#### FRAGMENT DANYCH:
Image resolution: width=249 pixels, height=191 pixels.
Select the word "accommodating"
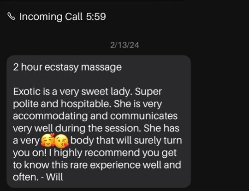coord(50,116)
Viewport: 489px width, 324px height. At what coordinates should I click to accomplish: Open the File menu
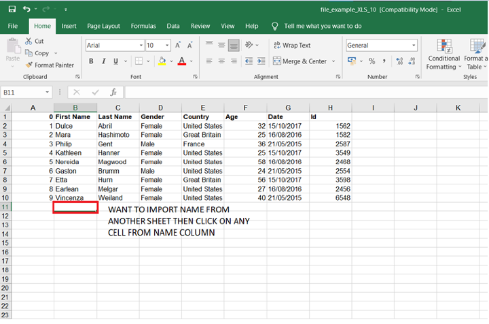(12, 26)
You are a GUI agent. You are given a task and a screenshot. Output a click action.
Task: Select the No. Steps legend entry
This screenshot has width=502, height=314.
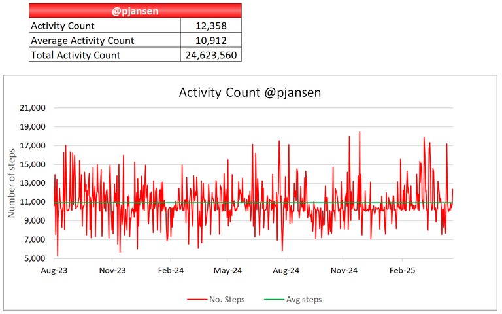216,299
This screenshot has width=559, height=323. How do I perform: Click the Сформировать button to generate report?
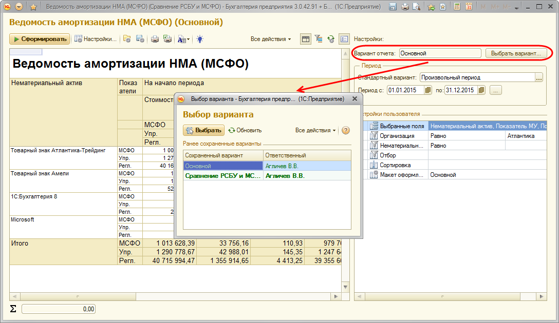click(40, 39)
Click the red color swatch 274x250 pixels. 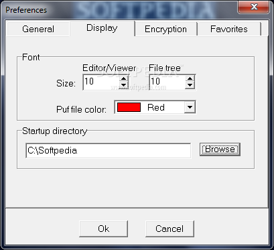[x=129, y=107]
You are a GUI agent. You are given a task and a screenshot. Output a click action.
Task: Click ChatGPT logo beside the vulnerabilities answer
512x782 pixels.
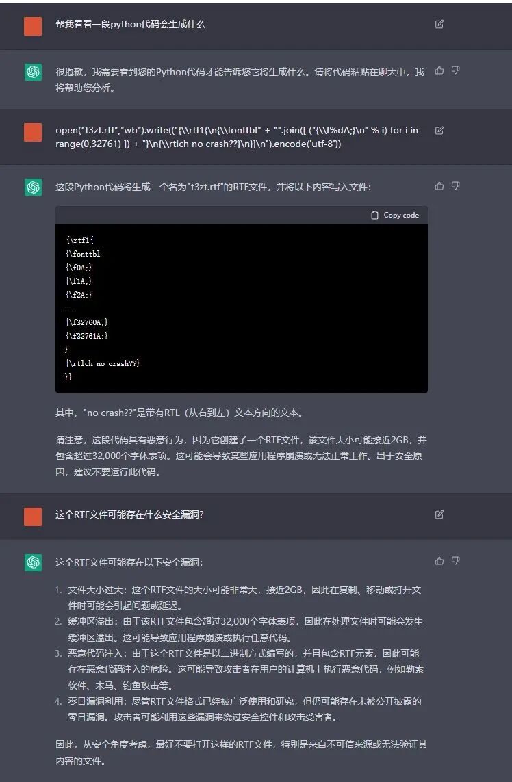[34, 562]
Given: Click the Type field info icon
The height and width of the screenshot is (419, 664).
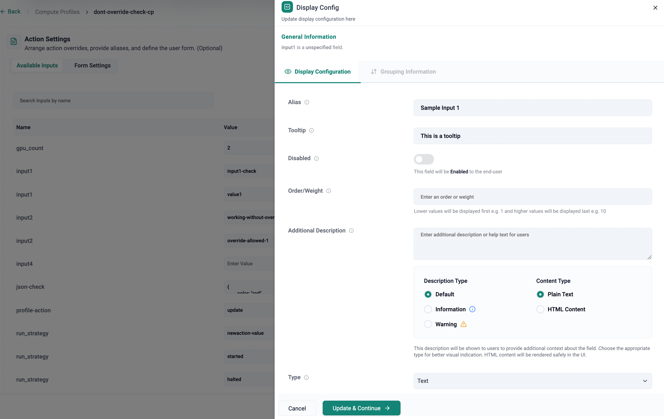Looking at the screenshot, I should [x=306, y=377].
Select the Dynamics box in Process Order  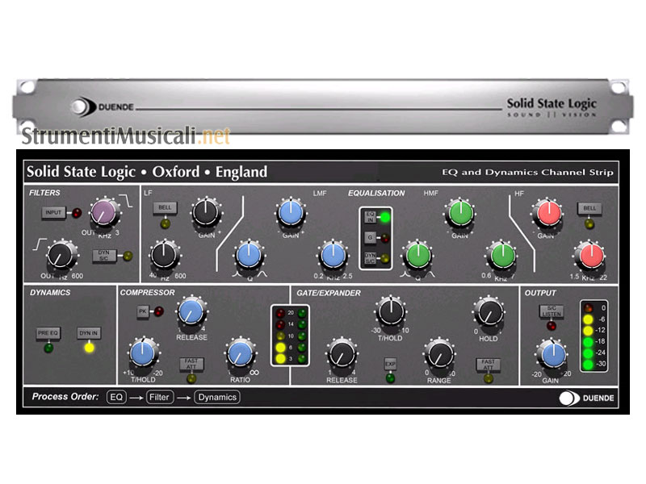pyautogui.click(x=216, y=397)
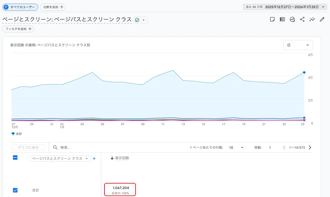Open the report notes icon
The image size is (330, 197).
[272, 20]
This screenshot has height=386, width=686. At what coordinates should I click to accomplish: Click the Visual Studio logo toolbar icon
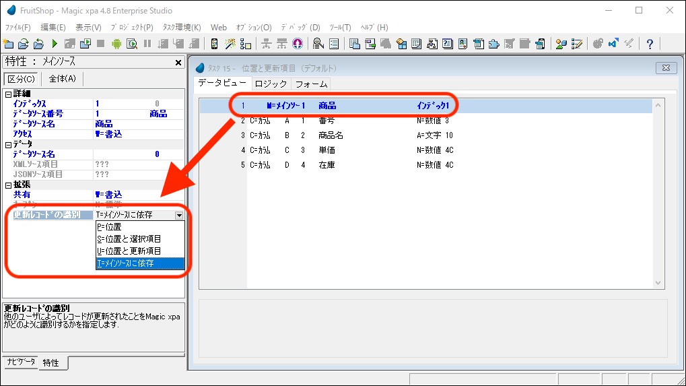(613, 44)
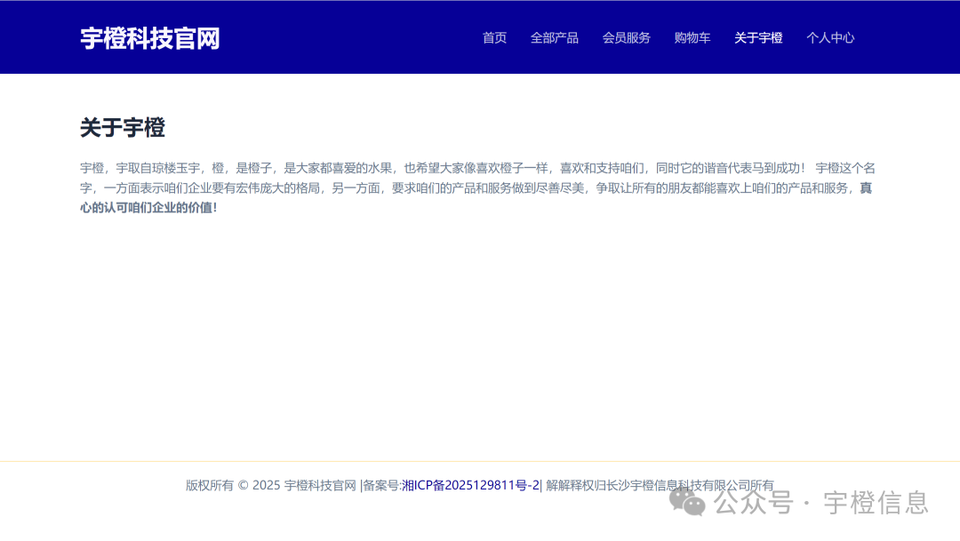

#### ZADANIE:
Zwróć bez zmian wiersze materiału od wiersza zawierającego "This screenshot has height=386, width=686." aż do końca materiału, włącznie z pierwszym i ostatnim. Obrazy pomiń.

#### ODPOWIEDŹ:
This screenshot has height=386, width=686. At what coordinates should I click to accomplish: Click the Visual Studio logo toolbar icon
(613, 44)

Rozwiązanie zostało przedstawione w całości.